America has followed the British tradition, model if you wish, in dealing with turmoil and unrest beyond its borders, from the moment it attained nationhood: all past and present American governments, without exception, have always insisted, and often demanded, that governments anywhere in the world be amicable to the United States and, if need be, subservient to its interests.  Although the State Department has always maintained America’s unequivocal promotion of civil rights and freedom for others in the world, the bottom line has been to accept dictatorships, or any form of autocratic government, when deemed as necessary to meet American economic and military objectives.  That is an indisputable fact that holds true today!  A fact that is complemented by another fact: that, overwhelmingly, Americans are in total accord when it comes to matters of empire and self-serving interests, freedom or civil rights appearing to have a looser definition when applied to people living beyond this nation’s borders.

Latin America has always been the perfect example for a foreign policy based on self-serving interests dating back to the nineteenth century; the proclamation of the Monroe Doctrine and the forceful incursion of the United States in economic, social and political matters that took place in the American hemisphere.  That arrogant Monroe Doctrine appears to have been replicated by Israel and her own declared “hemisphere” which apparently comprises the entire Middle East!

The biggest concern at the White House during this popular revolt in Egypt, one more prone to have economic rather than political roots, had less to do with freedom of the Egyptians to express their discontent, than with the degree of friendliness that a new regime might have for Israel.  From the outset, the US State Department made it clear to the world that the Muslim Brotherhood was an unacceptable element in any revolt, or in the possible sharing of future power in Egypt.  Never mind that the organization might be the voice of 20 percent or more of the Egyptian people, or that they have expressed themselves to the West in a friendly and co-existing tone!  But, just as the US showed its intransigence with Hamas after they won the Palestinian elections in January 2006, it shows its bullheadedness in denying the reality that the Muslim Brotherhood represents.  There is a direct line between Washington and Tel Aviv that supersedes and denies any other type of communication.  And that is, and will continue be, an insurmountable obstacle to world peace.
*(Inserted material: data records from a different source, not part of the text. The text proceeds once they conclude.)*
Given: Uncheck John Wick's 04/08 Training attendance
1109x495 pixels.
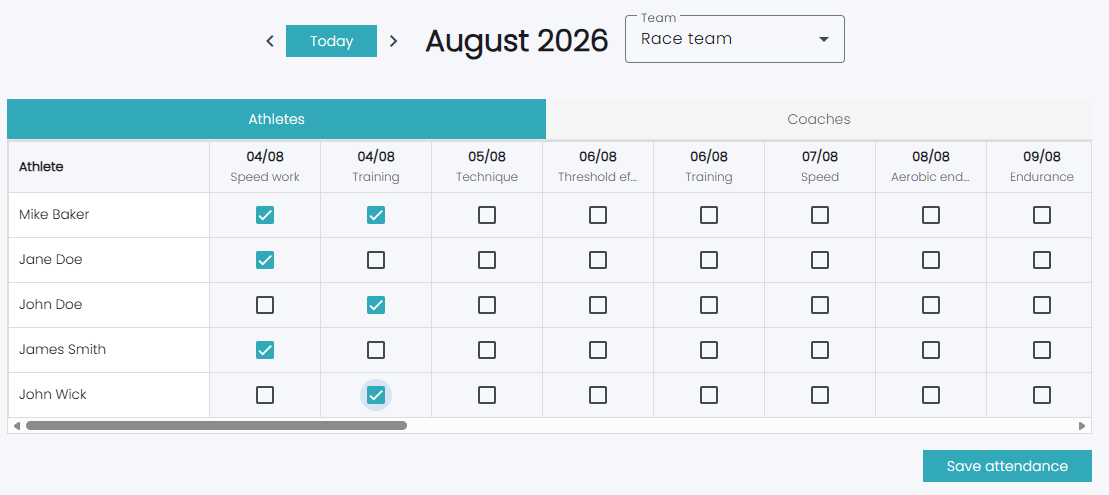Looking at the screenshot, I should point(376,395).
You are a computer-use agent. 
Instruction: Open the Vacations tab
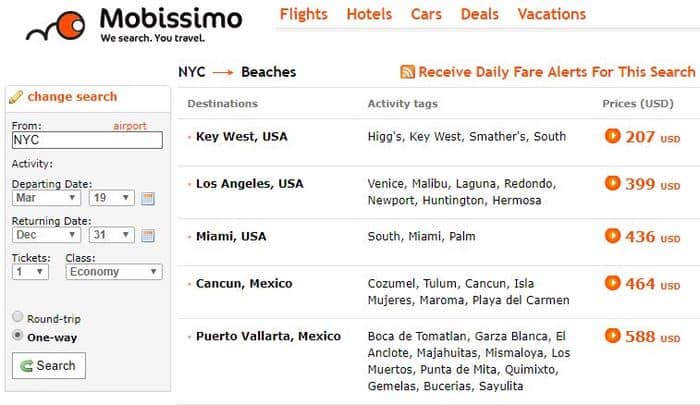pyautogui.click(x=552, y=14)
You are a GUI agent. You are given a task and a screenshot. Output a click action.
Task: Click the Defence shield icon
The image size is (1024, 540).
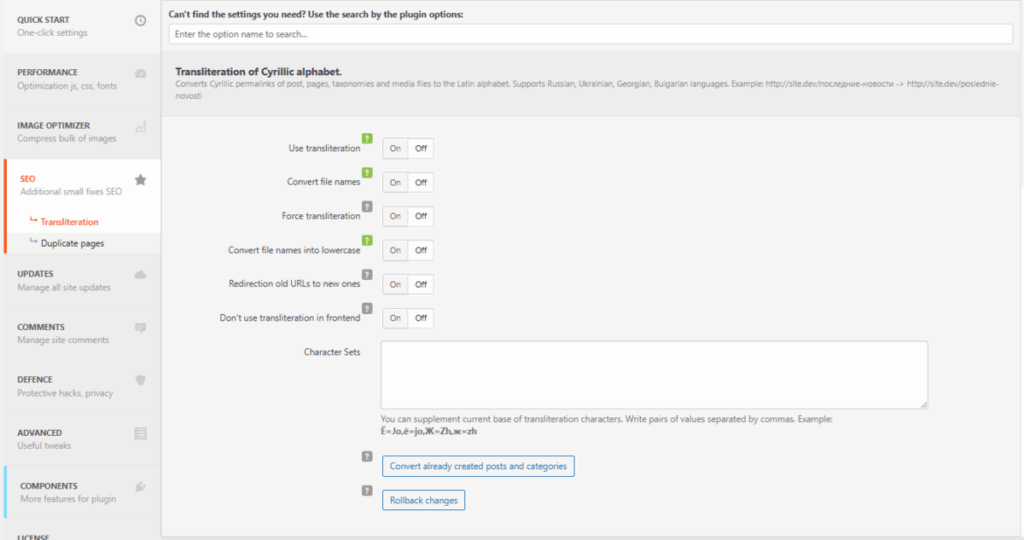pyautogui.click(x=140, y=380)
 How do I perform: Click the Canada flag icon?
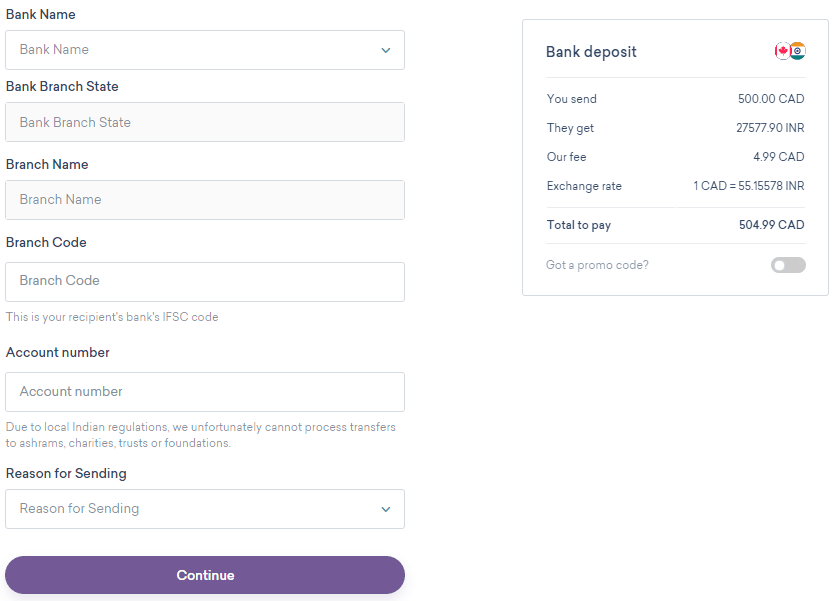click(x=783, y=50)
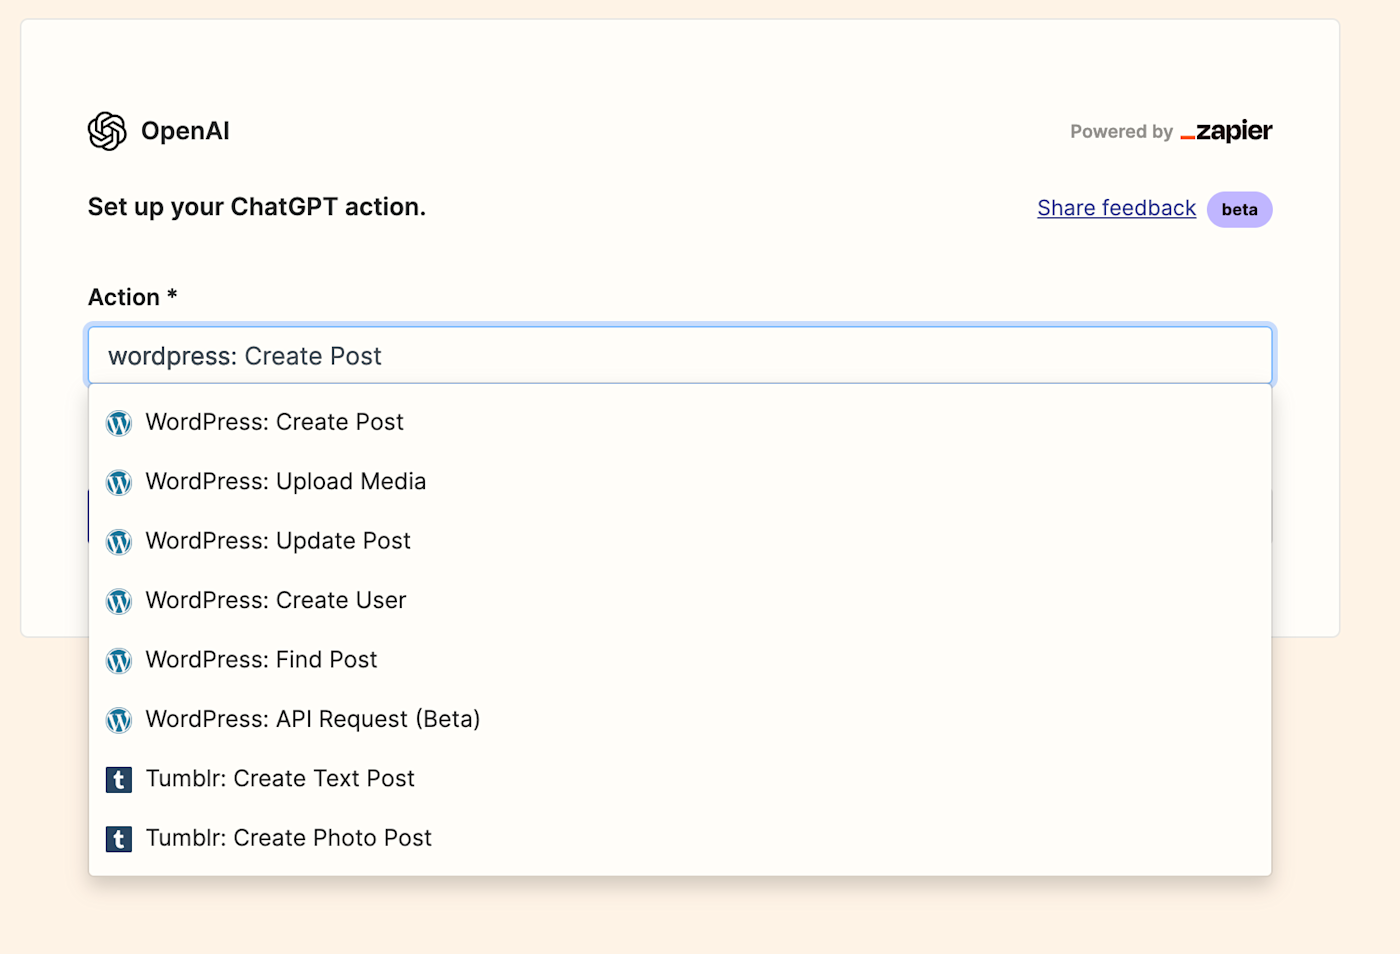Screen dimensions: 1400x954
Task: Select WordPress: Create Post option
Action: pyautogui.click(x=275, y=422)
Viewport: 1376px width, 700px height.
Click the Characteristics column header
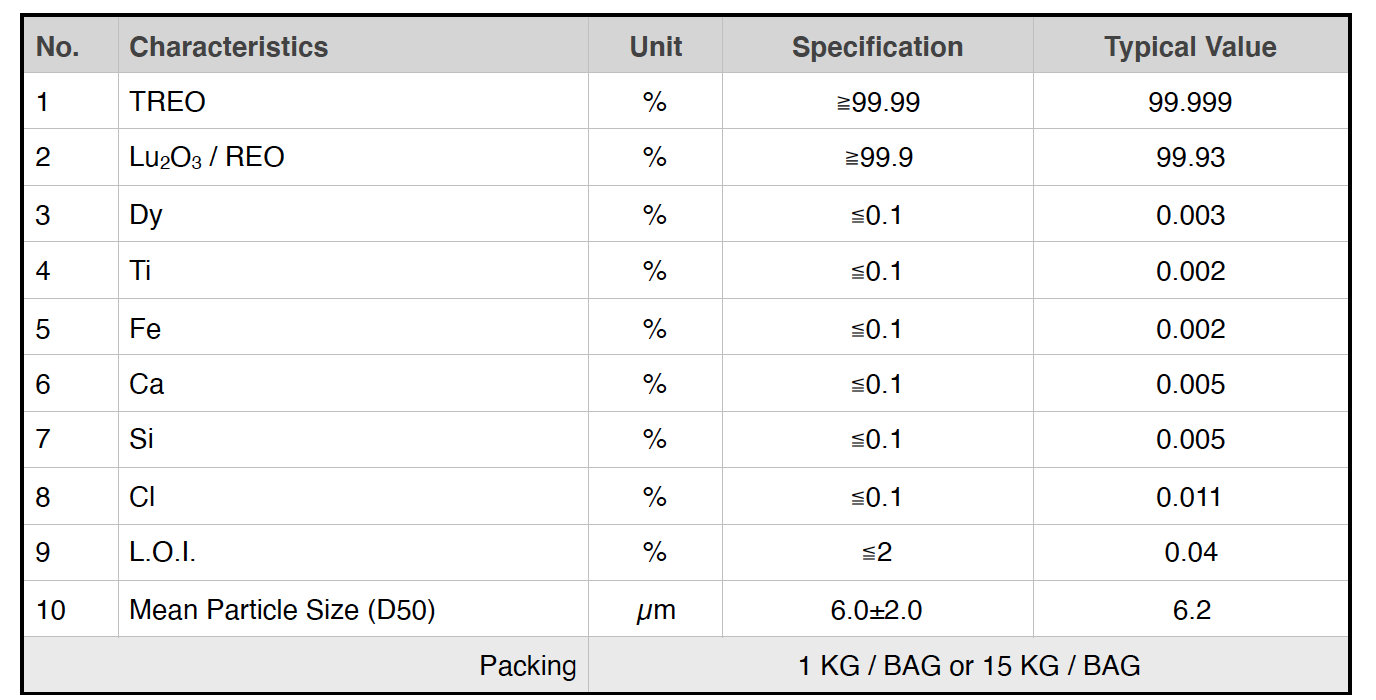(x=229, y=47)
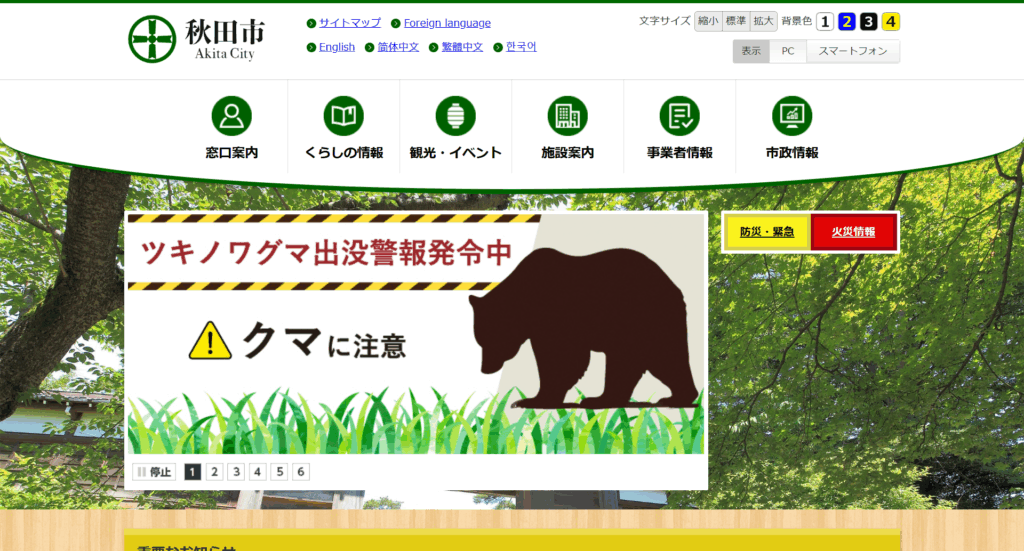Reset text size to 標準

[x=736, y=21]
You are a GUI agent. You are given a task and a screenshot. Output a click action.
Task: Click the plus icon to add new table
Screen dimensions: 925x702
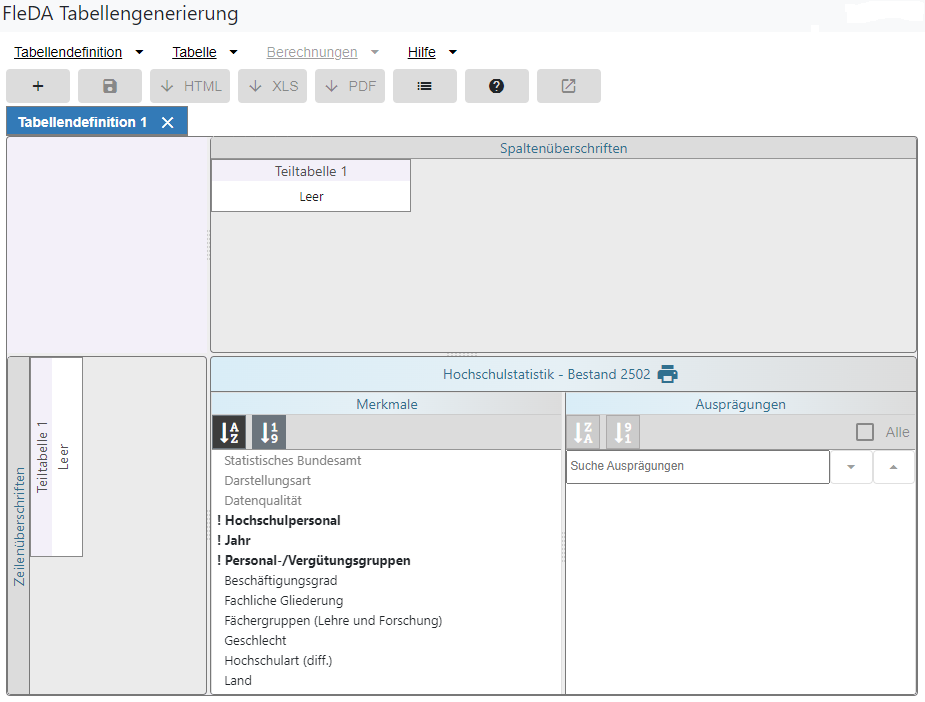(38, 86)
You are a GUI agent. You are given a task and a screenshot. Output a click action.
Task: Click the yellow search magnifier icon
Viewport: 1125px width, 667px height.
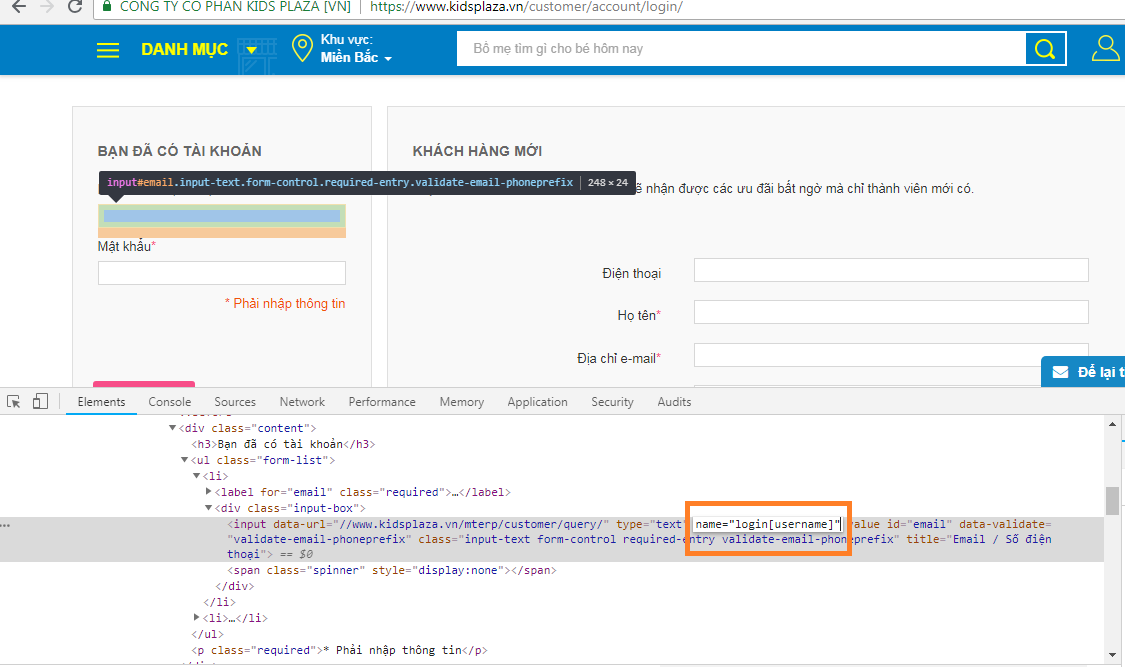click(x=1044, y=48)
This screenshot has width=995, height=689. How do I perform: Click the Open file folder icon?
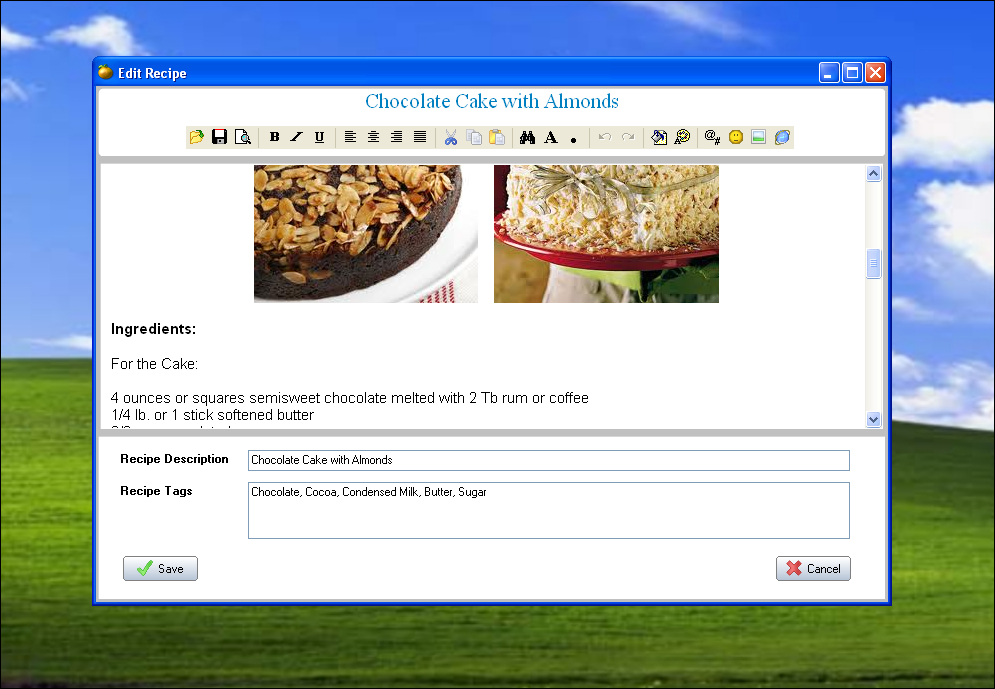pyautogui.click(x=197, y=137)
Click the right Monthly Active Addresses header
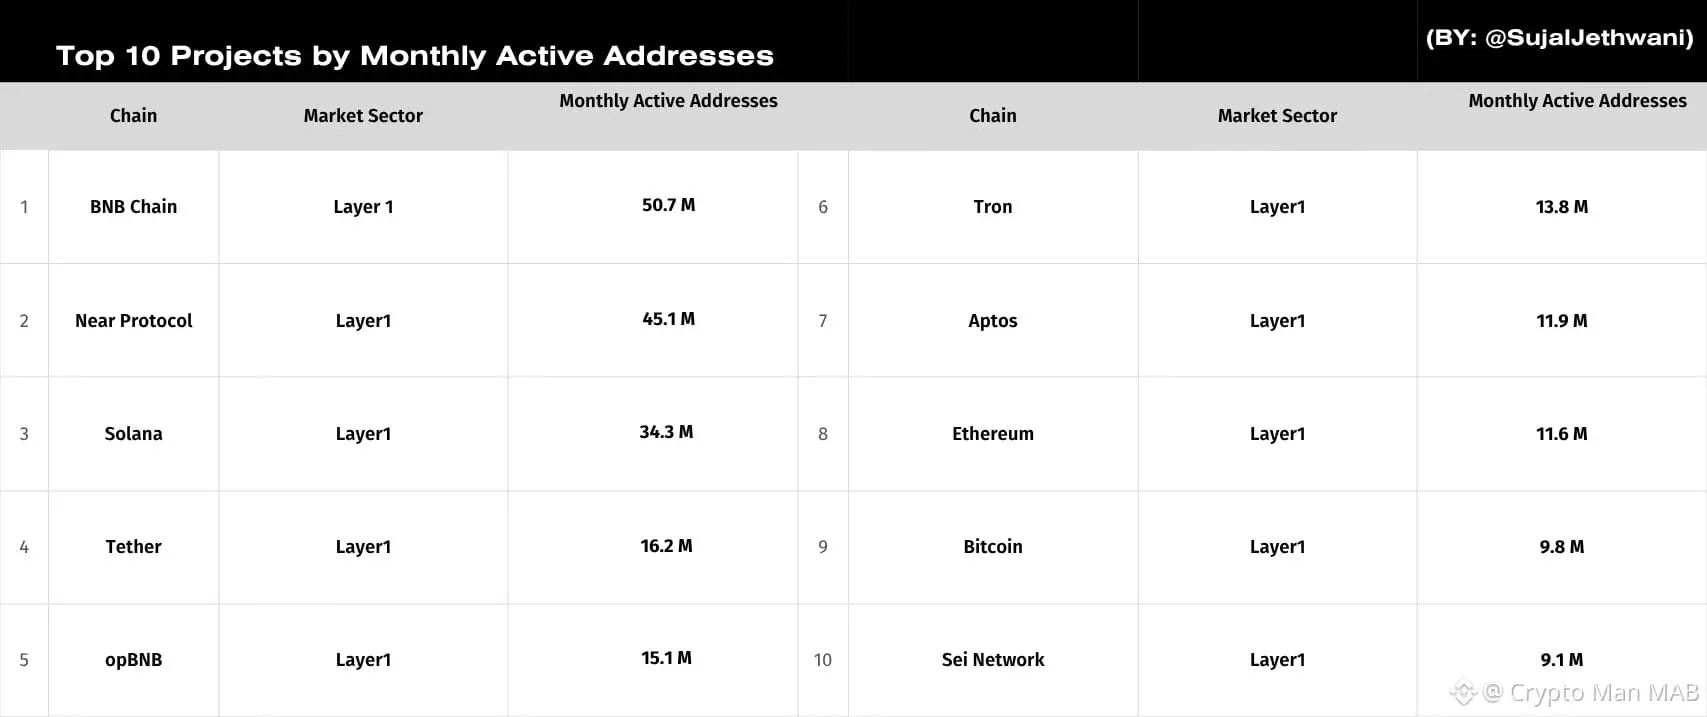1707x717 pixels. pyautogui.click(x=1577, y=101)

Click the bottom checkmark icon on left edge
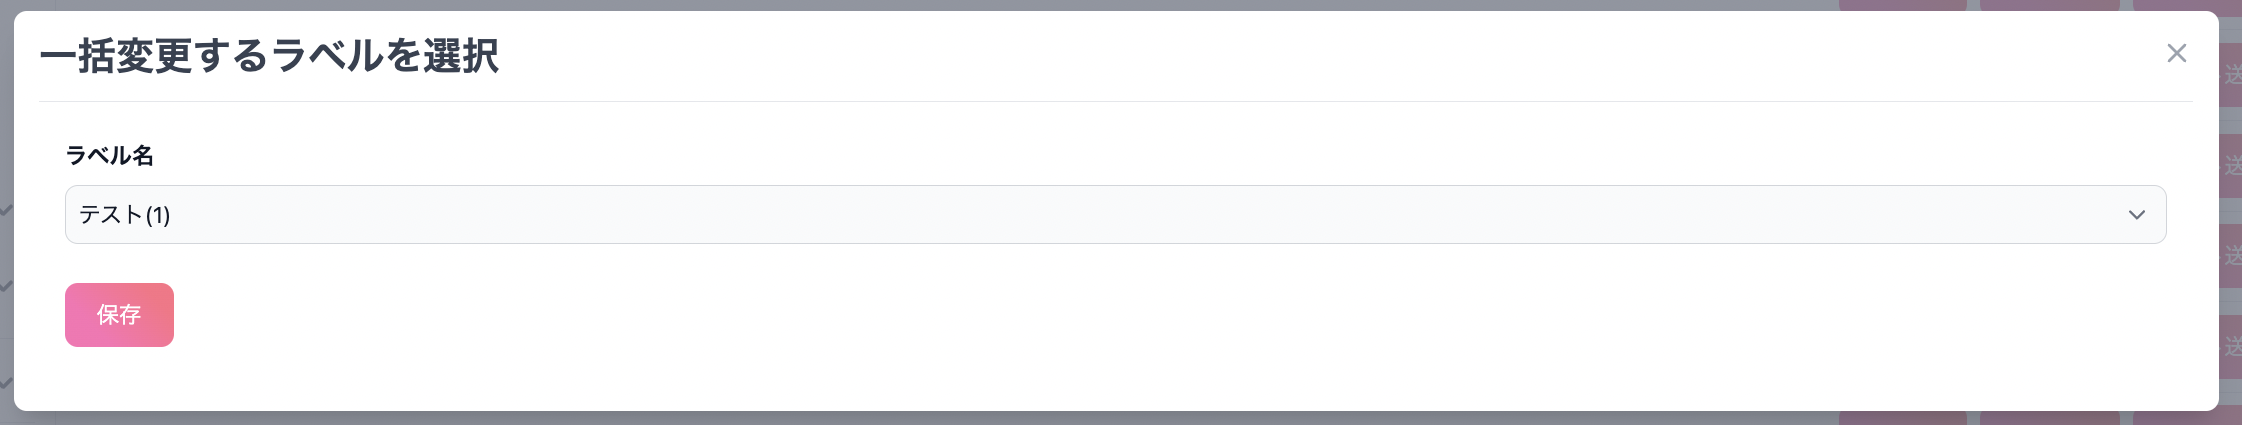click(6, 382)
One thing we know for sure is that the situation in Egypt is causing global economic jitters, although the probability of the Suez Canal closing is almost zero.  An undertaking like that would be foolish for any type of government: autocratic, democratic or even one with strong fundamentalist roots.  Perhaps the biggest danger of all would come from fear itself and the possible stockpiling-hoarding of wheat and grains by some nations, such as Algeria and Saudi Arabia – or Egypt for that matter – that would greatly help metastasize the political strife.

While we may think of democracy as part of, if not the solution to, the problems of the developing world, we may heed Anuradha Kataria’s concern that it has more often than not led to instability, civil wars, genocides, fundamentalism, crime and corruption.  Let’s hope that such is not the case with Egypt or the other neighboring nations where people are aspiring to, at the very least, a greater degree of freedom.